A sought-after lecturer and expert in the areas of educational equity and postsecondary effectiveness, Tierney recently was elected to serve as 2012–13 president of the American Educational Research Association (AERA). He is the first USC scholar to preside over AERA, the oldest and largest education research association in the world.

Associate director Adrianna Kezar conducts research on the strategies needed to create better access and completion of college students aligned with the work of the Pullias Center. Kezar’s research also complements Pullias’ interest in improving teaching.

The center has undertaken policy-oriented research on issues related to the new arena of for-profit colleges and universities and their role in meeting demands for a more educated workforce. Affiliated faculty members study issues of non-tenure and adjunct faculty, financial aid access for students of color, diversity, homeless youth and educational trajectories of community college students.

“We are very grateful to the Pullias family for making this gift possible,” said USC Rossier Dean Karen Symms Gallagher. “The Pullias Center can now expand its research on postsecondary institutions, as well as its critical community outreach work helping underserved students get into college.”

For 18 years, the center has conducted important work in the field of college access for underrepresented youth.
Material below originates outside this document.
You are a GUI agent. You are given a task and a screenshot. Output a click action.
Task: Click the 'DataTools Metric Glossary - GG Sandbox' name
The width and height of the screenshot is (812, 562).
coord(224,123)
Two outreach programs have helped hundreds of low-income, first-generation students in the Los Angeles area navigate the financial aid and college application processes.

USC Rossier’s SummerTIME program provides local underserved college-bound students with intensive college-level writing preparation, grammar and language-skill instruction, as well as college knowledge and resources during the summer before they begin college. Increasing Access Via Mentoring (I AM), a local mentoring project, matches high school seniors with USC faculty, staff and students for individual guidance as they apply for financial aid and college admittance.

The center recently partnered with the Game Innovation Lab at the USC School of Cinematic Arts and the USC Rossier Center for Outcomes Research and Evaluation in the development of Collegeology Games, which help students master the necessary knowledge to reach college. The card game Application Crunch helps high school students understand the financial aid and college application process. It is available at the USC Bookstore and through Amazon.com. A Facebook application of the game is due to launch in March.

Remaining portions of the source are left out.